C'est dans ce contexte que l'on a donc entendu nos médias faire de l'idéologie monétaire. Depuis quelques jours le dollar s'est déprécié face à l'euro et aux autres monnaies. De suite, cette baisse s'est traduite dans les discours comme une marque de l'affaiblissement des USA et d'un renforcement de l'UE. Ces réactions traduisent tout d'abord cet aveuglement idéologique dont j'ai parlé précédemment. La détestation de Trump, et la peur d'un changement massif de paradigme dans l'organisation économique mondiale poussent nos élites à dire n'importe quoi, littéralement.
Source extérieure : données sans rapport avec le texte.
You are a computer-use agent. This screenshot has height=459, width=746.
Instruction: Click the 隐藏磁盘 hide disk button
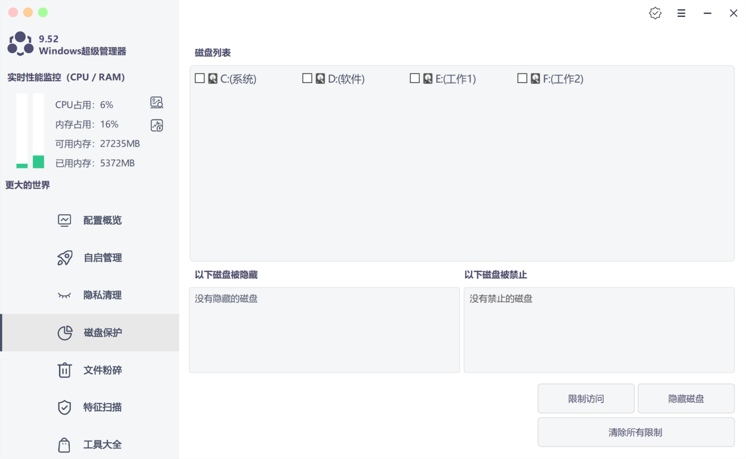686,398
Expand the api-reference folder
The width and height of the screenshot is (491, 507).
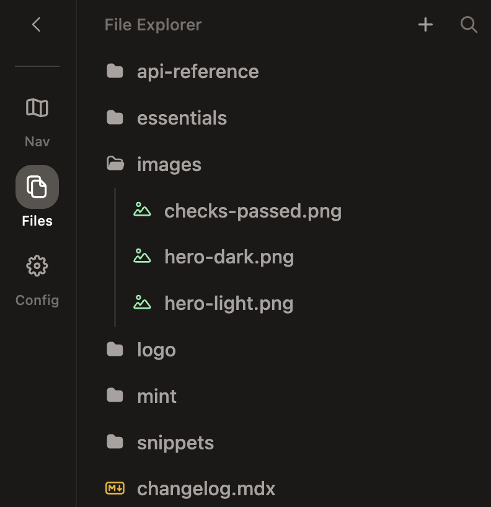point(198,71)
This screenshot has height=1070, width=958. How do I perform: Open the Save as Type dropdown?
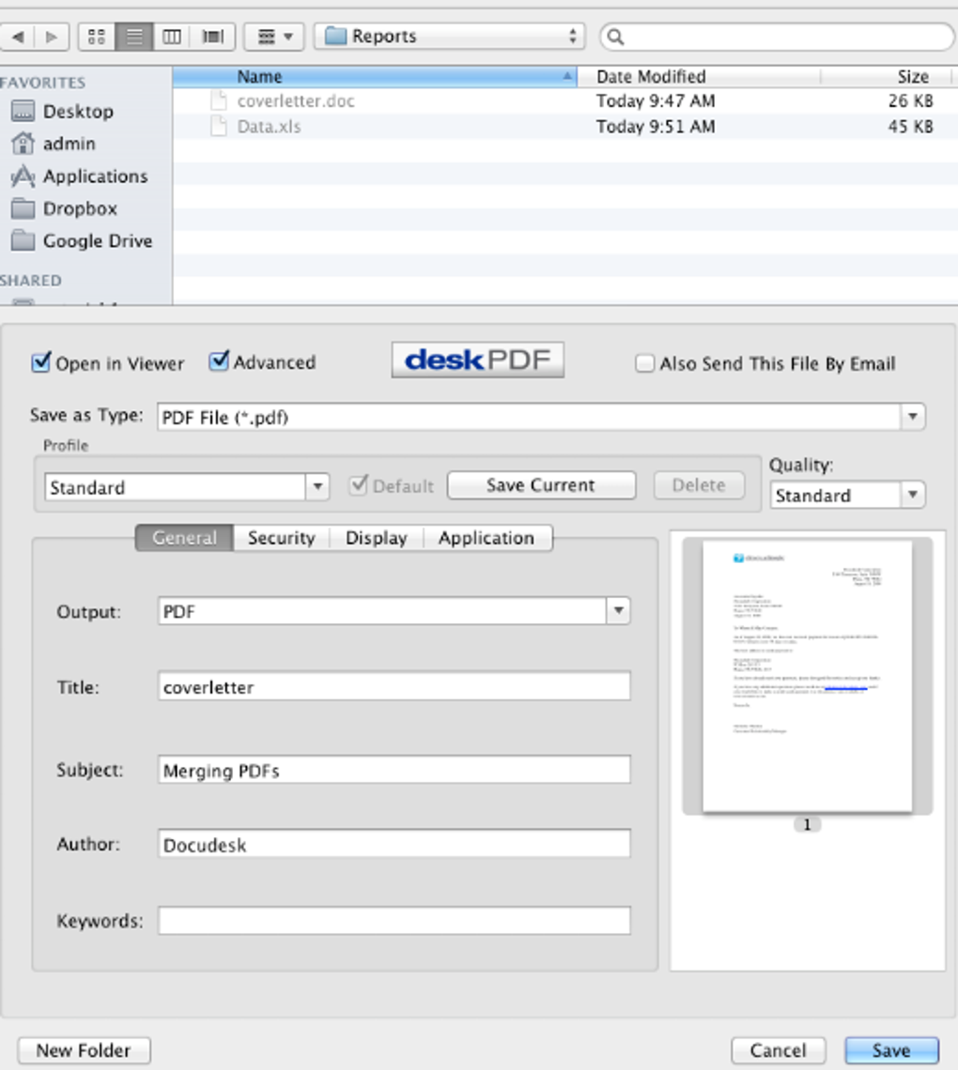[x=912, y=417]
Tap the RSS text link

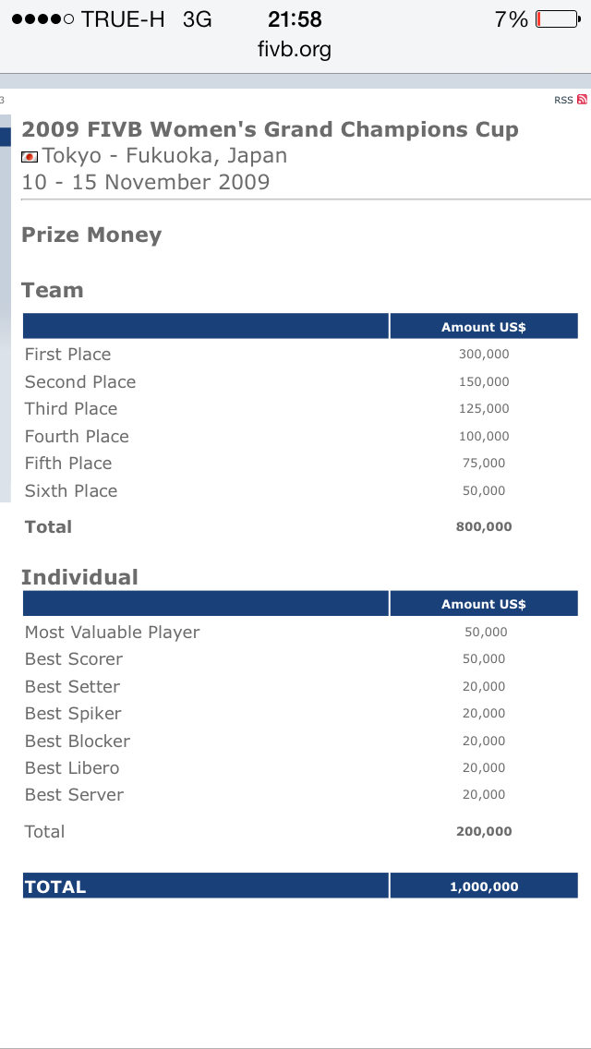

En 2008, le taux de change de l'euro était bien plus fort qu’aujourd’hui, il fallait presque 1,5$ pour avoir un euro et pourtant personne ne parlait d'effondrement des USA de Bush ou d'Obama. Avec un taux de change à 1,14, on est même encore en dessous du taux de change de l'euro en 2004. Donc la dévaluation actuelle est déjà extrêmement relative. Ce qui a caractérisé le taux de change récent était plutôt un dollar trop fort.

 

Quand on regarde sur une longue période le taux de change actuel entre l'euro et le dollar est à relativiser

 

Le second facteur est une incompréhension de la monnaie en particulier en France, le pays du fantasme de la monnaie forte. La dévaluation signifie pourtant une baisse du coût des exportations et une hausse du coût des importations. C'est à dire très exactement ce que cherche à faire Trump avec ses droits de douane à savoir relocaliser les activités productives. Quand vous baissez de 10% votre monnaie par rapport à la monnaie du pays avec lequel vous commercez cela revient à baisser tous vos prix de 10%. Et parallèlement à augmenter tous les prix des marchandises du pays en question avec lequel vous commercez de 10%. Cela joue aussi sur les services. Le Japon qui a fortement dévalué sa monnaie depuis deux ans a connu une explosion du tourisme par exemple parce que le japon coûte moins cher pour voyager dans les autres devises. Ce qui s'est traduit par une amélioration de la balance commerciale japonaise. Il est donc assez curieux de voir les gens parler d'une catastrophe pour une dévaluation américaine somme toute assez faible et qui accompagne en pratique les objectifs de Trump.

 

Cela ne veut pas pour autant dire que l'on ne va pas assister à terme à des catastrophes ou à des changements monétaires brutaux.Comme je l'ai dit, le statut du dollar est un énorme problème, pour les USA et pour le reste de la planète. Et nous ne sommes pas à l’abri d'une catastrophe. Cependant, les derniers soubresauts en la matière semblent loin d'être le début de l'effondrement du dollar. D'autant qu'en réalité personne n'aimerait que cela arrive, car cela signifierait l'évaporation des dettes et des titres libellés dans cette monnaie. Les banques centrales du monde entier soutiendraient probablement le dollar pour éviter une telle catastrophe. Ce qui est certain par contre c'est que les difficultés de la zone euro vont s'aggraver avec la hausse de l'euro. En particulier en France, notre pays croulant déjà sous les déficits commerciaux. Nous mourrons tous de notre fantasme de monnaie forte.